Combining a love for music with a skill for writing can go a long way — for Marcus Barnes this winning combo has risen him to a level that far surpasses any ho-hum tyros’ rap sheet in the industry.
As Techno Editor for Mixmag and manager of his own music blog for The Independent, Marcus continually grinds harder than anyone we’ve crossed paths with. He has contributed his words to NME.com, i-D Online, Resident Advisor, Pulse Radio, and Ibiza Voice to name a few; and has conducted innumerable interviews with many top dogs in electronic music — including Seth Troxler, Guy Gerber, Carl Craig, Derrick Carter, Nicolas Jaar, DJ Sneak, and many more.
Besides writing for top tier publications Marcus also DJs, promotes parties, and hosts a weekly radio show Hoxton FM. We’re honored to host a mix from this phenom and to flip the script and interview him!
Interview with Marcus Barnes:
Tell us a little about yourself and how you got started in music journalism and playing electronic music?

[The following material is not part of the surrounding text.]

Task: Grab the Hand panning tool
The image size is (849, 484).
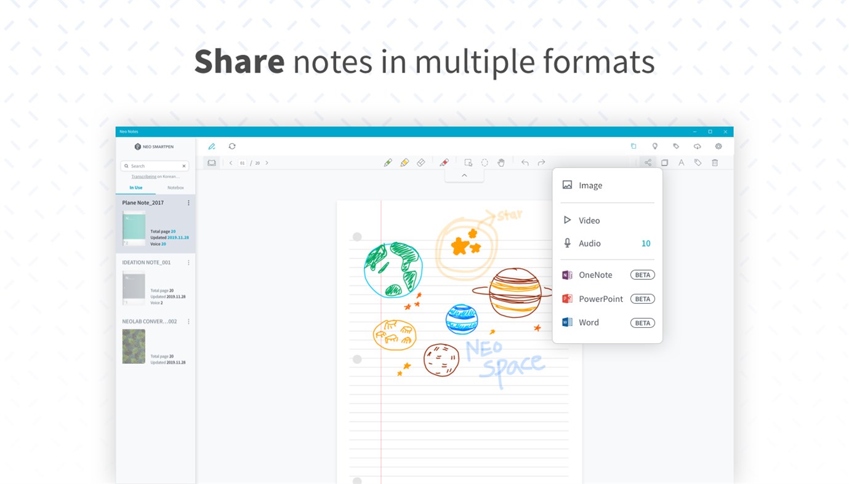Action: click(501, 162)
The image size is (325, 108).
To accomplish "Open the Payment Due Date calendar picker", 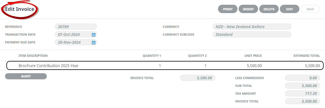I will 94,43.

I’ve been a journalist for almost 12 years now. I didn’t have much of an idea about what I wanted to do when I was at university, but ended up doing work experience at a magazine I loved when I was in my final year. I did really well during that placement and they kept me on as a freelance straight out of uni. Writing has always been something that came naturally to me, over the years I’ve learned a hell of a lot on the job, no formal training, all learned in the ‘real’ world of journalism, which includes extended periods at national newspapers. Music has always been a deep love of mine, but I was worried that combining it with my profession would taint my love for it, however a trip to Ibiza in 2010 made my decision for me and I immediately set about seeking out the artists who changed my life for interviews… the first of these was with Seth Troxler. Soon after that first interview I acquired a blog with The Independent, which gave me a great platform to showcase the artists I loved and my own abilities – I haven’t really looked back since… In fact, I haven’t looked back since I got that very first freelance placement back in 2003. I’m very privileged and grateful for this.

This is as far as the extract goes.